There is poor evidence for most of the explanations and most of the control measures. It is unlikely given the number of attacks (very few) that sound evidence for control other than a physical barrier (cage)will ever be available. Even shark shield tests cannot tell us whether the shield will repel a shark with a mind to attack. We choose arguments that suit our value orientation and political belief systems in order to try to shift the blame for the risk. In the end we each make an individual choice based on poor evidence.
We choose to enter the sharks domain. Despite the journalist's use of the term stalking or lurking to stimulate the fear response, sharks are going about their lifestyle, looking for food.
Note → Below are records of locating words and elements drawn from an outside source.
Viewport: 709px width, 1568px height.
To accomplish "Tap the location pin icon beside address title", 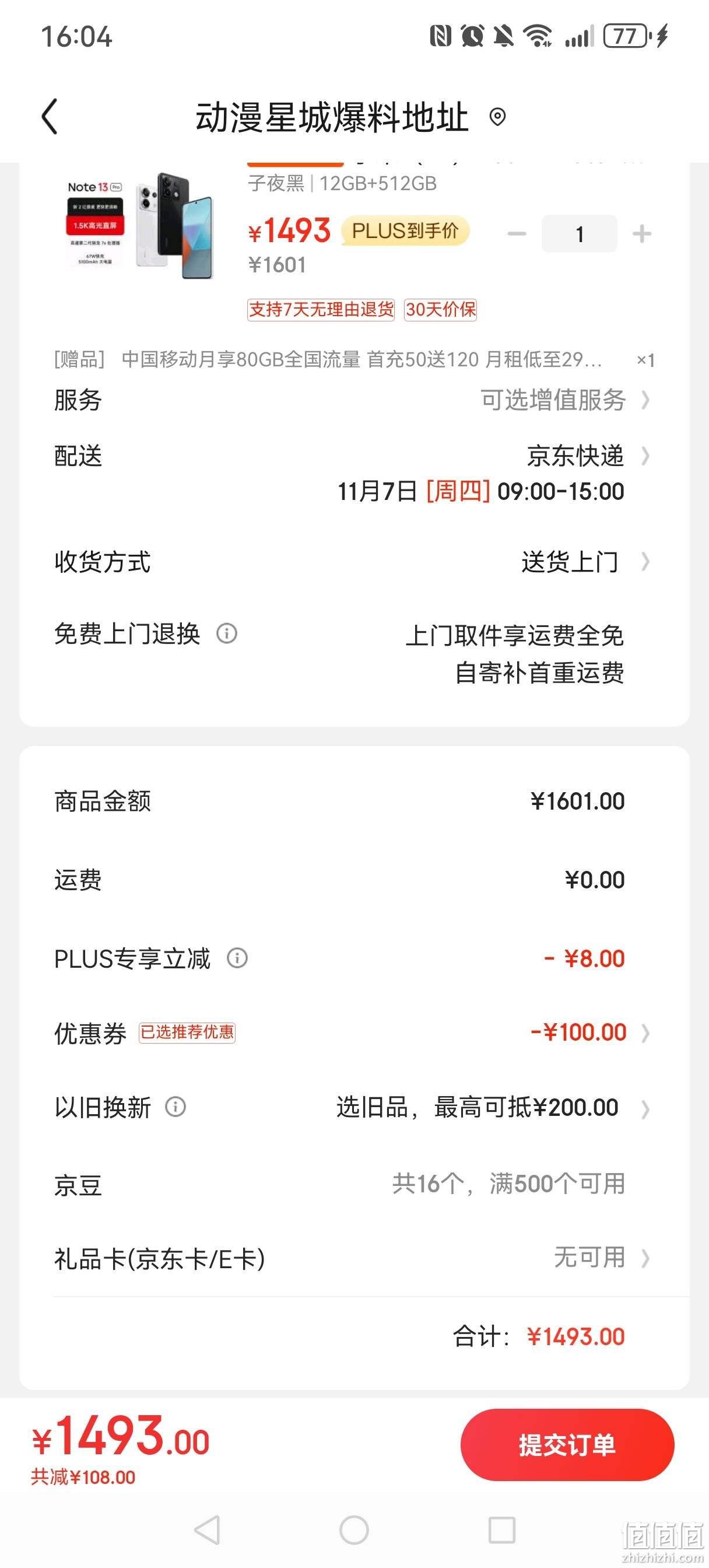I will 497,116.
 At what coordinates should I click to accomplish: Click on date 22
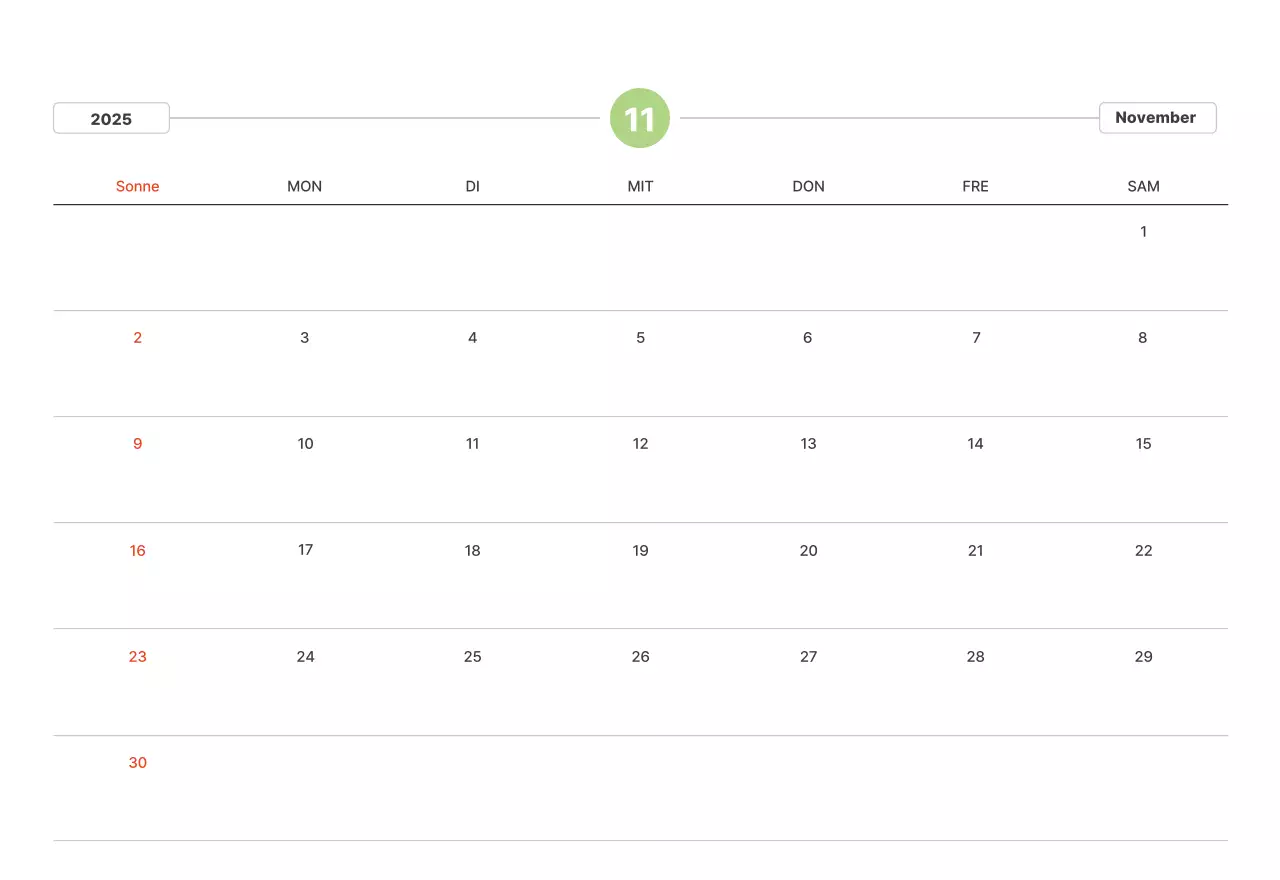tap(1143, 551)
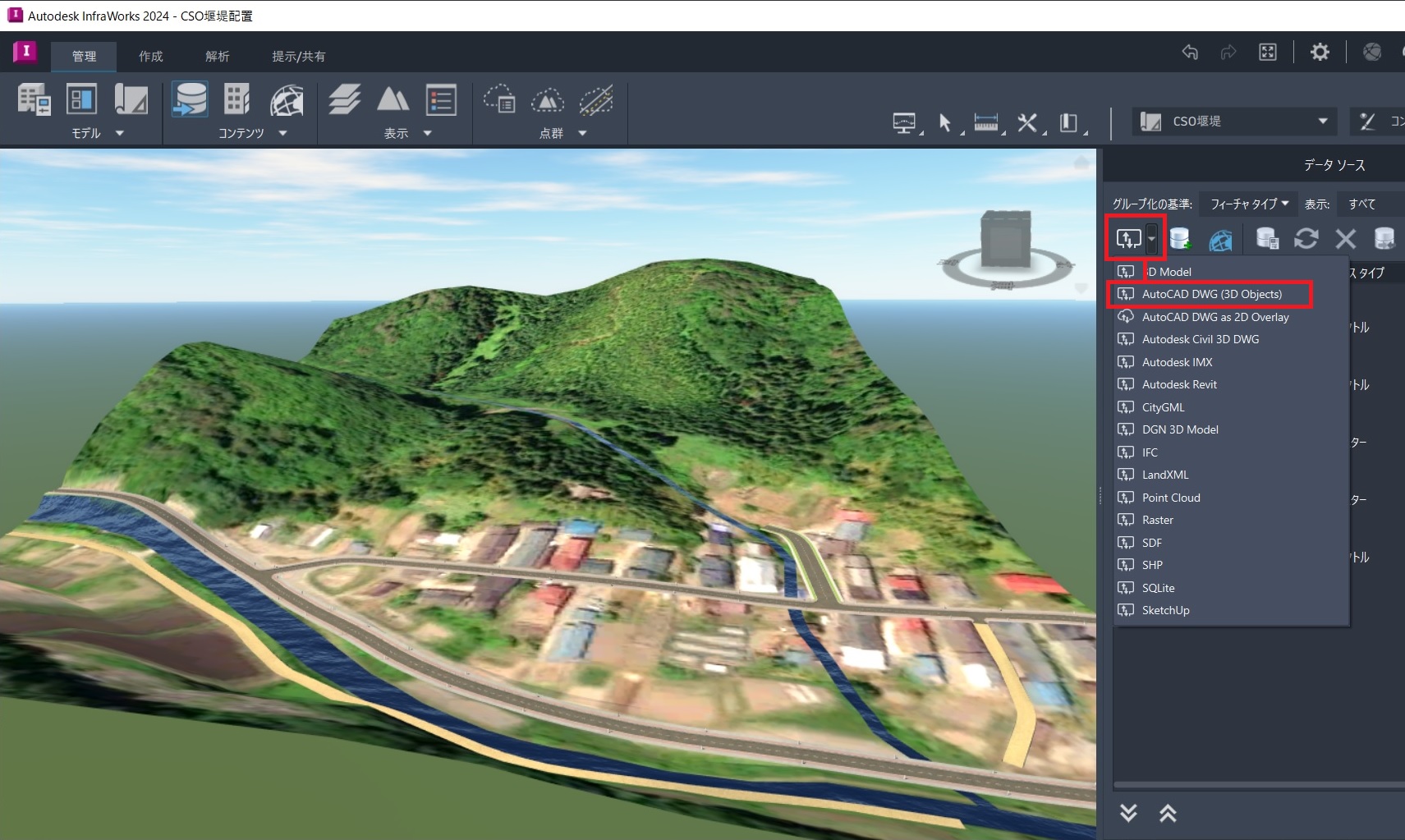Click the point cloud terrain icon in 点群 group
Screen dimensions: 1405x840
[549, 100]
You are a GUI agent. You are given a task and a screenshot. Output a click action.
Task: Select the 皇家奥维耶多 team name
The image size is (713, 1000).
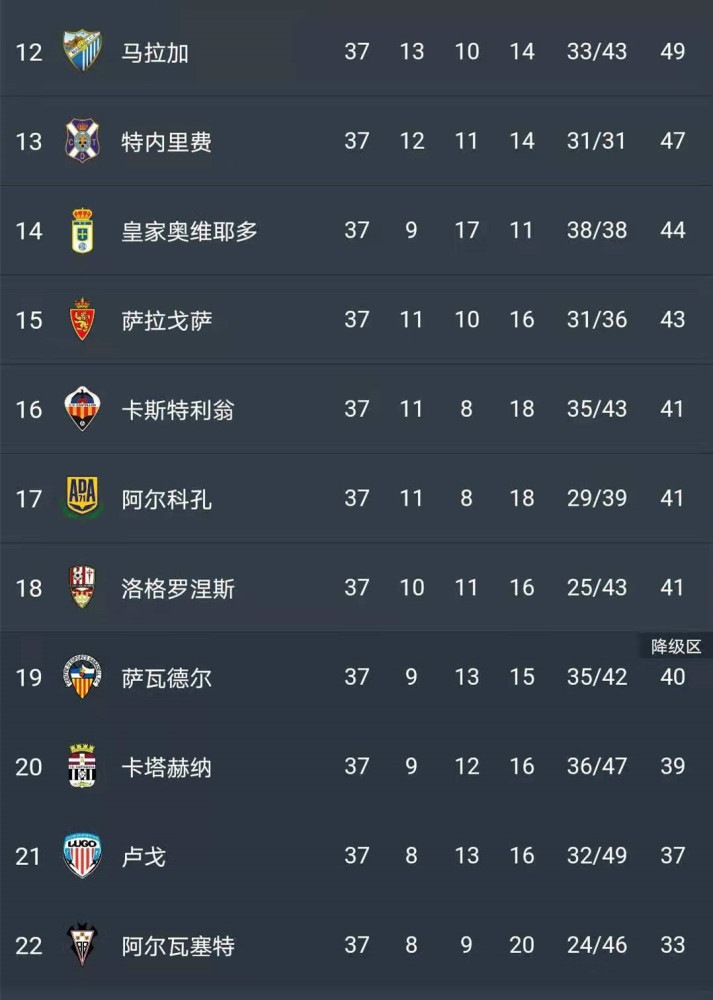click(x=189, y=231)
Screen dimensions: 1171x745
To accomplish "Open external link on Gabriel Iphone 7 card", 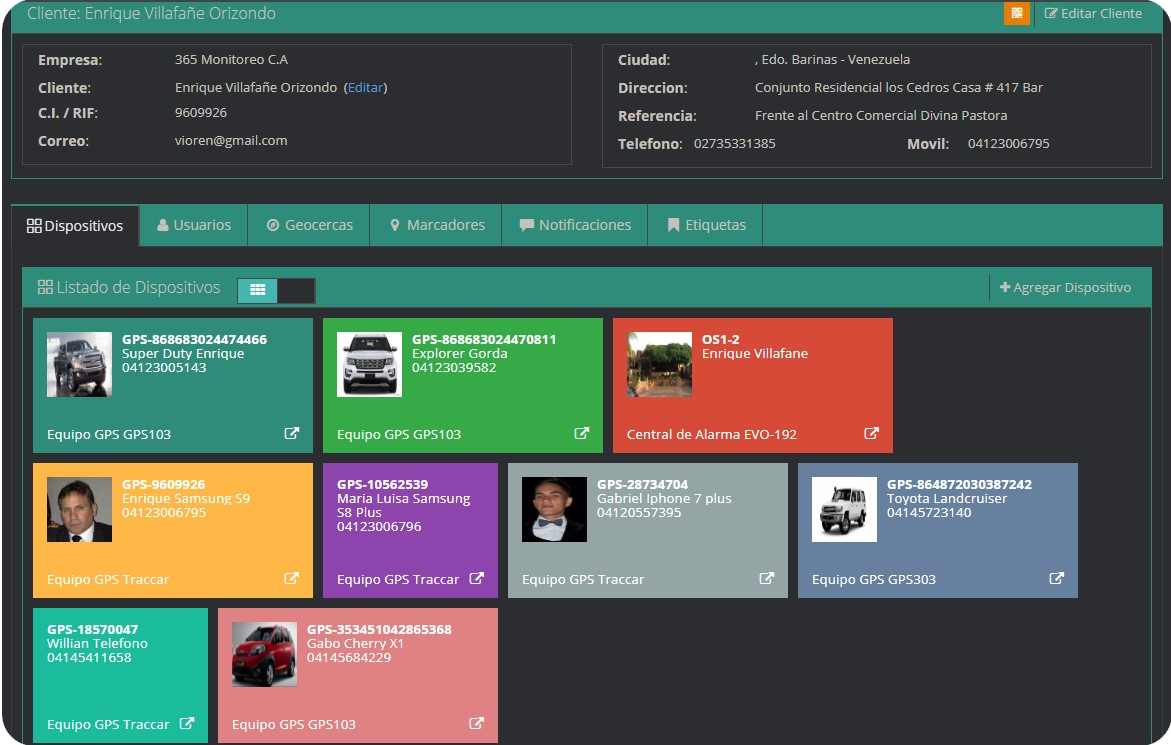I will pyautogui.click(x=766, y=579).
In their environment they are a high order predator. If we choose to enter the environment, we place our selves at risk. We enjoy freedom in the water so we look for high tech solutions rather than cumbersome barriers. We choose the risk, which in statistical terms is small, but varies according to our activity and the places and seasons we choose. There are no guarantees. While it is important to consider the impact of humans on the planet and the state of fisheries, it is a mere distraction in this case. The sharks are there, occasionally they will attack and kill humans. The responsibility for the risk is an individual one.


----------



## GregL (Jul 27, 2008)

kraley said:


> GregL said:
> 
> 
> > Don't get me wrong, I'm all for the Green cause - especially when it comes to overfishing - but only when they produce facts and figures rather than theories.
> ...


I am not disputing the overfishing of SBT - I am disputing the link between overfishing and shark attacks on humans.

There is no need to challenge me on the overfishing of SBT. The guys who make the desicions on SBT (The International Commission for the Conservation of Southern Bluefin Tuna) are already well ahead of us, with the species already having been listed as Conservation Dependant, and a committment by all members of the commission agreeing to *reduce* the total global catch by 20% for the 2010/2011 season, along with the implementation of a new harvest strategy that will determine TACC levels from 2012 and onwards.
The next meeting of the ICCSBT is being held here in Australia in August. It will be very interesting to see what the next step will be.
The facts and figures do show that tuna *has* been overfished in the past, but they also show that stocks are gradually rebuilding.
(apologies for the unintentional hijack - maybe use Dan's 'This is hardcore' thread for further discussion)


----------



## eagle4031 (Jan 29, 2010)

emufingers said:


> If we choose to enter the environment, we place our selves at risk. We enjoy freedom in the water so we look for high tech solutions rather than cumbersome barriers. We choose the risk, which in statistical terms is small, but varies according to our activity and the places and seasons we choose. There are no guarantees. While it is important to consider the impact of humans on the planet and the state of fisheries, it is a mere distraction in this case. The sharks are there, occasionally they will attack and kill humans. The responsibility for the risk is an individual one.


i agrre with this 
for example - when i go fishing i do not think i will get an encounter the chances are small. i lived in great white country but never saw one. you just have to be unlucky and if humans stop pursuing our fun because of bad possibilities - no one would climb mountains, swim, surf, hike, dive, race cars or risk taking a driving holiday


----------



## Rose (Jan 30, 2006)

xxxxxxxxxxxxxxxx


----------



## Billybob (Aug 29, 2005)

I notice Shark Shield have removed Peter Clarkson's glowing testimonial for their product from their website. Interesting.


----------



## eagle4031 (Jan 29, 2010)

i think removing Peter Clarksons testimonial was wise. until they find out exactly what the circumstances are, everything is conjecture. Divers habitually turn the shark shields off once surfaced so they can return evrything to the boat. The shark shield may have worked - love to know the full story. Hope it all comes out. I do wonder about a shark in full fast attack mode being too focussed on the prey to stop.


----------



## mehi (May 25, 2009)

Two Great Whites competing for food is anything going to stop them, personally I don't think so


----------



## Stealthfisha (Jul 21, 2009)

Billybob said:


> I notice Shark Shield have removed Peter Clarkson's glowing testimonial for their product from their website. Interesting.


Sounds like flood insurance again. 
If I was 100% of my own product and charged $600+ for an Aussie battler to buy it from reading all my testimonials... The last thing I would do would be removing some poor bugger that has just died who yesterday was an advocate to my product. Shame SS, shame. 
Like others have said, maybe move this to another thread.

RIP the poor diver and his family. This guys does not deserve any of us asking whether he wore what and whatever. The guy is dead and let him rest. He was earning a crust. That's enough for all of us to stop debating if he wore it or not or switched it on..... Or if he knew the risks etc... Let this one go to the keeper guys.


----------



## Big D (Apr 28, 2007)

Baggs71 said:


> Billybob said:
> 
> 
> > I notice Shark Shield have removed Peter Clarkson's glowing testimonial for their product from their website. Interesting.
> ...


Maybe they did it as a mark of respect and not for any sinister reasons....


----------



## solatree (May 30, 2008)

Big D said:


> Maybe they did it as a mark of respect


That was also my assumption. Must be pretty hard on the family.


----------